The research is being conducted at SSM Health St. Mary’s Hospital, the first of eight clinical sites to test the InPress Postpartum Hemorrhage Intrauterine device.

“The potential benefits of the InPress device are numerous,” said Gilad Gross, M.D., director of the maternal-fetal medicine division at Saint Louis University School of Medicine and principal investigator of the study. “It mimics the body's physiologic response to halt bleeding following childbirth healing without the need for medications, hysterectomy or other surgical procedures.”

“If successful, this treatment approach could significantly reduce the cost of care and has the potential to reduce the risk of hysterectomy or death,” said Gross, who also is a SLUCare physician.

Postpartum hemorrhage is excessive bleeding in a mother after childbirth. In 80 percent of incidents, postpartum hemorrhage occurs when the uterus fails to contract following childbirth. With the blood vessels left fully dilated, heavy blood loss can occur quickly.

In these cases, the first line of treatment is typically oxytocin – a medication that helps the uterus contract. If the bleeding continues, treatment options include additional medications, an intrauterine balloon, which inflates within the uterus putting pressure on bleeding vessels; uterine artery embolization, which blocks blood supply to the uterus; and hysterectomy. These treatments are time consuming and combined with additional surgery can lead to life threatening blood loss.

The InPress device works differently. The vacuum-powered device assists the body’s natural response after childbirth by gently contracting the uterus which promotes cessation of blood loss. The single-use silicone device is inserted into the uterus and attached to vacuum suction readily available in hospital rooms.

A small, 10 person trial was conducted in Indonesia in 2014 and 2015. In each case, the InPress device quickly stopped the hemorrhage, usually in a matter of minutes. 

“If this trial is successful, it could change the way postpartum hemorrhage is treated around the world and potentially save many lives, especially in developing countries where the risk of death is greater,” Gross said.

The postpartum hemorrhage intrauterine device is made by InPress Technologies, a startup medical device company created by two biomedical engineers from California Polytechnic State University. InPress Technologies was a company-in-residence at the Fogarty Institute for Innovation, which serves as a catalyst for medical device innovation.

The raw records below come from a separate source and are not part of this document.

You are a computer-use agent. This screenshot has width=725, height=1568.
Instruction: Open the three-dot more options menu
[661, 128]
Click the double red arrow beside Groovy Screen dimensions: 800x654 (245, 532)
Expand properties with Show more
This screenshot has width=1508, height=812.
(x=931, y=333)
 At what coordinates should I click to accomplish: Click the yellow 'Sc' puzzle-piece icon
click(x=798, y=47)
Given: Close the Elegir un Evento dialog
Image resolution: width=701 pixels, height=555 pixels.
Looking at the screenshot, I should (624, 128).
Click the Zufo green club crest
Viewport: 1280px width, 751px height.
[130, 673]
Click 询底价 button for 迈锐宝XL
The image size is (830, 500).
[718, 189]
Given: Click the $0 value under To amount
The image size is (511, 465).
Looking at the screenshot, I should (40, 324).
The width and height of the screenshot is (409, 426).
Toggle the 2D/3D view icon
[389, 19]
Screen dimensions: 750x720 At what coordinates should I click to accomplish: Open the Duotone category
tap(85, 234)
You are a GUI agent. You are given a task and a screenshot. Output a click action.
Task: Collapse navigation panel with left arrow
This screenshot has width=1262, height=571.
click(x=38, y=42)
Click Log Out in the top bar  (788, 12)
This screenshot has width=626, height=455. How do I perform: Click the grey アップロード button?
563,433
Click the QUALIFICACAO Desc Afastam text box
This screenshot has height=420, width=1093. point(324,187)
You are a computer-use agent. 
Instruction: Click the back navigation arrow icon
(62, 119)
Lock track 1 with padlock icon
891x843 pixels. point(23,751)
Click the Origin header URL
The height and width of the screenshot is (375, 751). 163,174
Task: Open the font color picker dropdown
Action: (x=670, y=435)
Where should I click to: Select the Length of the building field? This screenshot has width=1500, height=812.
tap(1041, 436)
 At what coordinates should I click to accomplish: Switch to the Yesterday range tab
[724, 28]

Established in 1836, Saint Louis University School of Medicine has the distinction of awarding the first medical degree west of the Mississippi River. The school educates physicians and biomedical scientists, conducts medical research, and provides health care on a local, national and international level. Research at the school seeks new cures and treatments in five key areas: infectious disease, liver disease, cancer, heart/lung disease, and aging and brain disorders.

SLUCare Physician Group is the academic medical practice of Saint Louis University, with more than 500 health care providers and 1,200 staff members in hospitals and medical offices throughout the St. Louis region.

SSM Health is a Catholic, not-for-profit health system serving the comprehensive health needs of communities across the Midwest through one of the largest integrated delivery systems in the nation.

SSM Health St. Mary’s Hospital – St. Louis is a 525-bed hospital specializing in high-risk obstetrics. A teaching hospital, St. Mary’s is home to an accredited internal medicine residency program and to Saint Louis University School of Medicine Obstetrics/Gynecology and Family Practice residency programs.